La volatilidad de los precios de los alimentos básicos y su relación con el IVA a 0%
En el último año y medio, el precio de los alimentos básicos como las patatas y la leche ha experimentado oscilaciones significativas. A partir de 2023, el precio del kilo de patatas se incrementó en un 11%, pasando de 1,46 euros a un valor más elevado en la mitad de 2024. Por otro lado, el precio de la leche, que se situaba en 0,95 euros el litro hace 18 meses, se ha reducido en un 4,2%. Este fenómeno se ha producido en un contexto en el que ambos productos se han estado vendiendo con un IVA del 0%, una medida que el gobierno ha decidido prorrogar por unos meses más para contrarrestar la escalada inflacionista generada tras la guerra de Ucrania.

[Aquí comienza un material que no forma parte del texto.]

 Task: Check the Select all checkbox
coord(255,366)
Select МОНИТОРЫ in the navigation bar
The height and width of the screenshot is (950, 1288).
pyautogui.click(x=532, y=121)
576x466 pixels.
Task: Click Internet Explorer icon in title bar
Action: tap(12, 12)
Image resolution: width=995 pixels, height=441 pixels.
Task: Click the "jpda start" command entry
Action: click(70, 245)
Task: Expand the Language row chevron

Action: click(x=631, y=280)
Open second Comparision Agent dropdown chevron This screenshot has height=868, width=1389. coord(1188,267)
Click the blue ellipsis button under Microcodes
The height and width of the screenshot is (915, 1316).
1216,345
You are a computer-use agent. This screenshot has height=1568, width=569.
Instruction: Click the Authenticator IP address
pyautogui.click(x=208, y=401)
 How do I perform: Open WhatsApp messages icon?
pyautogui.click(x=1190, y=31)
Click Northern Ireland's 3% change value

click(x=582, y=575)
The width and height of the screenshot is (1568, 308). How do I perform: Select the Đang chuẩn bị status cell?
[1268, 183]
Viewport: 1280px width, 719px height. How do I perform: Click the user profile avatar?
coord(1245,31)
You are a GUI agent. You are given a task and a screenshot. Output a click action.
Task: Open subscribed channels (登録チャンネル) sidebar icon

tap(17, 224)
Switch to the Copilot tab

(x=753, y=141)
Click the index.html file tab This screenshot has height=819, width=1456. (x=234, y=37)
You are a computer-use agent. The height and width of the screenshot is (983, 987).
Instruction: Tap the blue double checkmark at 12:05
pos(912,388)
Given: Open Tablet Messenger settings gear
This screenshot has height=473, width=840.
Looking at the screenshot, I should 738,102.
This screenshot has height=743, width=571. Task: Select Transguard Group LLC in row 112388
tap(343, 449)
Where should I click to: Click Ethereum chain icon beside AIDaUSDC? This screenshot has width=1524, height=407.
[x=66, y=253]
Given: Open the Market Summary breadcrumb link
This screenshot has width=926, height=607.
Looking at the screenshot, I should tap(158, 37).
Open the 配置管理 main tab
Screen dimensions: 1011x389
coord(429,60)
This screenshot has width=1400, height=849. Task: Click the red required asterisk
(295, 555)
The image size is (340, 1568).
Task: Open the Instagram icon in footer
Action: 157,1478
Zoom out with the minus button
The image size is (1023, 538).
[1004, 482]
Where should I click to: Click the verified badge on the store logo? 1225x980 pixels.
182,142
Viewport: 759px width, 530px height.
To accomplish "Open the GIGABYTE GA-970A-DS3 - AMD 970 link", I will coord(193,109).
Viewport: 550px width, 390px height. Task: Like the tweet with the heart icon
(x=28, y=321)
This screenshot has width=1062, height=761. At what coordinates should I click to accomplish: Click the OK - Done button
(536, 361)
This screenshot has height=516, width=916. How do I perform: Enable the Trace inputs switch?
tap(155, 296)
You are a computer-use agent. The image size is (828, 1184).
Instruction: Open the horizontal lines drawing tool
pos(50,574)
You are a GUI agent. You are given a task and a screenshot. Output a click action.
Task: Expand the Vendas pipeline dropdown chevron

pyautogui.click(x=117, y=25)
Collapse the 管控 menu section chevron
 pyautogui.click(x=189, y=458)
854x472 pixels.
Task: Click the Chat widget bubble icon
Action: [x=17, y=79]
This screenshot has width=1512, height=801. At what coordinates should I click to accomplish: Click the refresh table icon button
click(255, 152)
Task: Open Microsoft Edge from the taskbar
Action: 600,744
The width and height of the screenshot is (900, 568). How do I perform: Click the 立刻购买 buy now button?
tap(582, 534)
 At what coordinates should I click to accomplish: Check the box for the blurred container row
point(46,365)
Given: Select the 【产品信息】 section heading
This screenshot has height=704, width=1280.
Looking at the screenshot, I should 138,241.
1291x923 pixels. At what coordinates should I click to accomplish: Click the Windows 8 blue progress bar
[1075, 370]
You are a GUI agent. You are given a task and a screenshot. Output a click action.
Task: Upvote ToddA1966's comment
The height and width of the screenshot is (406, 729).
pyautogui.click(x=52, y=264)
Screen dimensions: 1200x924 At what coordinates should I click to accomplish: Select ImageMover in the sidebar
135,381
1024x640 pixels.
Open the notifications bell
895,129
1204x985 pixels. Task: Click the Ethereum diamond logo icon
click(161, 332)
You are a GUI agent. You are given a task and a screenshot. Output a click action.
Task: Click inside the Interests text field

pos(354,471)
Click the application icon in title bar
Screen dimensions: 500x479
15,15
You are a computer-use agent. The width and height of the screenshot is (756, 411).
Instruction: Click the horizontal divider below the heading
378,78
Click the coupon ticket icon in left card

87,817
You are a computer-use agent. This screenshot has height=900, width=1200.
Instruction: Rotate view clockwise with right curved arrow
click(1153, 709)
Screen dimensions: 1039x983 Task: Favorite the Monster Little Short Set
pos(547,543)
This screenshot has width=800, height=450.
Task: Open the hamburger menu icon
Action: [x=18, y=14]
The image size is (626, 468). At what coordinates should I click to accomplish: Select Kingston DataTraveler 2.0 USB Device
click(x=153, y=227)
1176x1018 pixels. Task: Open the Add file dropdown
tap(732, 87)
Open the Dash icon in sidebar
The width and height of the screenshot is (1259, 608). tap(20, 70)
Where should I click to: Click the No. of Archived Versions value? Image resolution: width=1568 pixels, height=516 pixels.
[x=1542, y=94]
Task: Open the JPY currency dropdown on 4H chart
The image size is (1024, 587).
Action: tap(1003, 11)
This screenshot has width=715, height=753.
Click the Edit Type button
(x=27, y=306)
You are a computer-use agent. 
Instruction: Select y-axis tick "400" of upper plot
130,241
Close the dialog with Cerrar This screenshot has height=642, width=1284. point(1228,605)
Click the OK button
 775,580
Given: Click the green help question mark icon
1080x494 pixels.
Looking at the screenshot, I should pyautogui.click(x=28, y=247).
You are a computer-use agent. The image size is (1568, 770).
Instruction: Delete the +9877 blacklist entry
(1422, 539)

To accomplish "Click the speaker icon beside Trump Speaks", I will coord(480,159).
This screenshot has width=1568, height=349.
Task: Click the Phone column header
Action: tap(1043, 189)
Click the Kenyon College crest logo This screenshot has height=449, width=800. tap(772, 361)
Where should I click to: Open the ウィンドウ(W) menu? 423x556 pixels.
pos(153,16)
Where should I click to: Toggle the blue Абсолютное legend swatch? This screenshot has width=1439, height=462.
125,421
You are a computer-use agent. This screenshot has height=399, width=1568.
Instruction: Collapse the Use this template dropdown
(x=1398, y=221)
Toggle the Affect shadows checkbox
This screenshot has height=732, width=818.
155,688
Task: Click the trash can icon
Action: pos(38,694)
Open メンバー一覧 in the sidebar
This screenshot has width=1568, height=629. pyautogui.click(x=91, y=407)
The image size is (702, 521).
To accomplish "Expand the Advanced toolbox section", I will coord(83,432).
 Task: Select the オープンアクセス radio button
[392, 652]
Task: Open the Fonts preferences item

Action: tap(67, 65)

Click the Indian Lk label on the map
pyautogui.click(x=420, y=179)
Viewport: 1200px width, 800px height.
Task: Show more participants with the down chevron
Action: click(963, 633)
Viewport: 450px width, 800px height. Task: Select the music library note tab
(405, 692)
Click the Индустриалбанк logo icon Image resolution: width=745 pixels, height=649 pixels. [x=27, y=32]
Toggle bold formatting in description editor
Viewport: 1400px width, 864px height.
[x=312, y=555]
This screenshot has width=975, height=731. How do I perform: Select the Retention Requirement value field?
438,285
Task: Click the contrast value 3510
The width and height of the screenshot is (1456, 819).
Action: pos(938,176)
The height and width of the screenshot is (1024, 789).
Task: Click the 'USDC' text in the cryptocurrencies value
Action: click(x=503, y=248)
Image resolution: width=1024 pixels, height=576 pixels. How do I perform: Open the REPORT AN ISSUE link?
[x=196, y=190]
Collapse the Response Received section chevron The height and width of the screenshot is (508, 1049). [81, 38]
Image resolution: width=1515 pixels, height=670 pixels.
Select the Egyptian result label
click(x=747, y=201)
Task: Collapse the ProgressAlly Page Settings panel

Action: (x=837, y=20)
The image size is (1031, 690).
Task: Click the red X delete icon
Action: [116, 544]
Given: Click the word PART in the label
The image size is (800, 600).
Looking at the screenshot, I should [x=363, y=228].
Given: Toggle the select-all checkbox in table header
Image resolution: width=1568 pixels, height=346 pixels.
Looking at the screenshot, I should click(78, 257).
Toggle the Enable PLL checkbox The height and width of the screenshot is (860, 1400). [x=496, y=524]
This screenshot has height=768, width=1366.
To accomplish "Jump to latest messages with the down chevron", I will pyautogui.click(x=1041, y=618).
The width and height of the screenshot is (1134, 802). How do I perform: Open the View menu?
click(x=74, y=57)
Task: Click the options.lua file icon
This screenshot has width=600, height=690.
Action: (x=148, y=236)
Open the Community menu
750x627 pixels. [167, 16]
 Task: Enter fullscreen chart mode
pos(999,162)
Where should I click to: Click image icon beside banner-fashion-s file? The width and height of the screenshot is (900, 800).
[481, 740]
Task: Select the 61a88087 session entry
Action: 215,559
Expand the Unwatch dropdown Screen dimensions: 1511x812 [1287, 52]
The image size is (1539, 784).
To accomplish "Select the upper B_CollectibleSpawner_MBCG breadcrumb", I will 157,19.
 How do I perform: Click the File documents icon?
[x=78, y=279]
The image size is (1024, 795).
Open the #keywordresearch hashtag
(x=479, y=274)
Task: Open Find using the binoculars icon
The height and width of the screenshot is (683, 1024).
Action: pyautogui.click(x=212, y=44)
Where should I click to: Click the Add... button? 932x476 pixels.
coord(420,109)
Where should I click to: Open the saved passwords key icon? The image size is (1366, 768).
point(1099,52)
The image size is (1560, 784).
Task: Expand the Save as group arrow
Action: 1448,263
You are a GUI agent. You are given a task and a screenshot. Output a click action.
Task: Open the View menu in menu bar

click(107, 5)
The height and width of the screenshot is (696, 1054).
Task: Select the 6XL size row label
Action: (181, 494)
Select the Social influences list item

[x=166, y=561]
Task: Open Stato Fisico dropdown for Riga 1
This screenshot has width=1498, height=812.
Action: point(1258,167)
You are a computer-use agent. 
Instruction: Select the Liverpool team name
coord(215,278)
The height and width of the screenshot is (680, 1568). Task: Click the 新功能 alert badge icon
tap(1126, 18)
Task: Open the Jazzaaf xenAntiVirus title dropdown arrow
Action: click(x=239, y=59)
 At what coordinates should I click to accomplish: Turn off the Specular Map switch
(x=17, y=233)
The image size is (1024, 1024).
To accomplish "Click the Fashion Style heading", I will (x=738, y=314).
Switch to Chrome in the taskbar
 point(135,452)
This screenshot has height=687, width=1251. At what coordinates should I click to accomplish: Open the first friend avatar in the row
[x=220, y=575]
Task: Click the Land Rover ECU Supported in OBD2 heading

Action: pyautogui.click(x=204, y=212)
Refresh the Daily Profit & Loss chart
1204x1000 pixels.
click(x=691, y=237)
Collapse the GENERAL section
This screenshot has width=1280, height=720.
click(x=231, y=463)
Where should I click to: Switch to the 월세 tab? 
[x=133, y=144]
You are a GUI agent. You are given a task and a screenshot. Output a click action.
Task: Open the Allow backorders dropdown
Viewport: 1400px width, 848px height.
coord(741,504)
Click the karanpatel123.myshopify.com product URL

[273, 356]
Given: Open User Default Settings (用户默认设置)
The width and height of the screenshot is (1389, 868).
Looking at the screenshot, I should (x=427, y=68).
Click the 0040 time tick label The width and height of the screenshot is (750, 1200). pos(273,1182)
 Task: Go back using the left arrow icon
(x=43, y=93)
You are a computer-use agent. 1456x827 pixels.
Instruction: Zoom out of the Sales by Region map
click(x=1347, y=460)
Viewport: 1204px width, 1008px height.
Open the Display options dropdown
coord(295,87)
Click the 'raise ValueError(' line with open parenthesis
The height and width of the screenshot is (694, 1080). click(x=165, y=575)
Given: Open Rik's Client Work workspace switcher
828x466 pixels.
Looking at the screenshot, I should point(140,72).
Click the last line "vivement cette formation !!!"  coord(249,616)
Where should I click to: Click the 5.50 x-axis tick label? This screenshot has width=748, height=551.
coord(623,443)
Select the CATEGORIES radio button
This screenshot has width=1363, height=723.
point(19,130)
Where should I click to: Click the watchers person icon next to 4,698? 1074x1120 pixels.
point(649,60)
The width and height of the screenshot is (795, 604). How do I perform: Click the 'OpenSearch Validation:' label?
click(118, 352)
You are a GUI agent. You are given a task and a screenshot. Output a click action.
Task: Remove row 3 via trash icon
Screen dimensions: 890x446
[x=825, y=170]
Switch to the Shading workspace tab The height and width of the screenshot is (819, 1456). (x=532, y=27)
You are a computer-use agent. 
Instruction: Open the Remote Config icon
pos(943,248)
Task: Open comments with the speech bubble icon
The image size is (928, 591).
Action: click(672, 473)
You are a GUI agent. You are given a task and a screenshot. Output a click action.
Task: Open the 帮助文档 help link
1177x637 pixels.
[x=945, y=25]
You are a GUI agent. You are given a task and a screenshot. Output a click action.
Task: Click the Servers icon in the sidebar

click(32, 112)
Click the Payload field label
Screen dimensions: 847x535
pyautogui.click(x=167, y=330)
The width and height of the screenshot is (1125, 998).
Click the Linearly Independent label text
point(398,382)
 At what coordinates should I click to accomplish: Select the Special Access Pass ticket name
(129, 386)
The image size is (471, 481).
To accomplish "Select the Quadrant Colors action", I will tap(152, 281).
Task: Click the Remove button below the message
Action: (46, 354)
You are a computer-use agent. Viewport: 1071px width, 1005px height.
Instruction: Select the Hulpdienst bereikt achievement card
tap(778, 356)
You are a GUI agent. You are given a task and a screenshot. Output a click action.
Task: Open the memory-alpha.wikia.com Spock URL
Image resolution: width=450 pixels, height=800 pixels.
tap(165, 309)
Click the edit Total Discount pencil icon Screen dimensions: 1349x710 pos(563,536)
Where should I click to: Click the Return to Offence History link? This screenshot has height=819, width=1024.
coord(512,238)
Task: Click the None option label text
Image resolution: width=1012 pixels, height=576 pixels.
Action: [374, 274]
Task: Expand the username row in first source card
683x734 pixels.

El comportamiento de la cesta de la compra desde que se empezó a aplicar la exención del impuesto el 1 de enero de 2023 ha sido absolutamente dispar. Mientras que algunos productos, como las lechugas, han bajado de precio, otros como los calabacines han aumentado su coste. Por lo tanto, surge la pregunta de si la eliminación del IVA ha sido efectiva como medida de apoyo a las familias.
El efecto de la medida sobre el consumo
Según Judith Panadés, profesora de Fundamentos y Análisis Económico de la Universitat Autònoma de Barcelona (UAB), la medida tuvo un efecto importante a nivel psicológico cuando se implantó. Durante un período en el que los precios estaban aumentando a un ritmo no visto en años en España, la reducción del IVA representó un alivio que evitó la caída del consumo. Panadés defiende que la medida se mantenga «al menos hasta después de este verano», un período en el que el consumo tiende a activarse y, por ende, los precios tienden a subir.
El presidente del Gobierno, Pedro Sánchez, ha admitido que los alimentos se resisten a bajar de precio. Según Panadés, en caso de que se restableciera el IVA, el IPC podría subir hasta niveles cercanos al 4%, el doble de lo que Europa recomienda. Además, el Banco Central Europeo anunció recientemente una rebaja de los tipos de interés, lo que podría afectar el comportamiento del consumo.
Pese a los desafíos, la economista confía en que, cuando la rebaja del IVA finalmente se retire, se producirá una situación similar a la que se vivió cuando terminó la subvención a los carburantes, sin ningún efecto rebote en los precios.
Las previsiones del Banco de España
Las previsiones de la decana de Economía de la UAB están en línea con las que el Banco de España hizo recientemente. El organismo prevé que el IPC de los alimentos continuará moderándose en los próximos trimestres. Según sus estimaciones, la inflación de los alimentos disminuirá desde un promedio anual del 11,1% en 2023 hasta el 4,5% en 2024, y a tasas de alrededor del 2,5% en 2025 y 2026. Sin embargo, advierte que la ralentización de los precios de los alimentos mostrará algunos altibajos en los próximos meses, especialmente cuando se ponga fin a la rebaja del IVA para los alimentos básicos.
No obstante, el presidente Sánchez ha admitido que la evolución de los precios de los alimentos aún continúa siendo alta. Por lo tanto, según él, es necesario mantener la exención del IVA en los alimentos básicos, a pesar de que esto suponga un esfuerzo enorme para las arcas públicas. Según un informe de recaudación publicado por la Agencia Tributaria, la medida restó 1.703 millones a los ingresos previstos en las arcas del Estado el año pasado.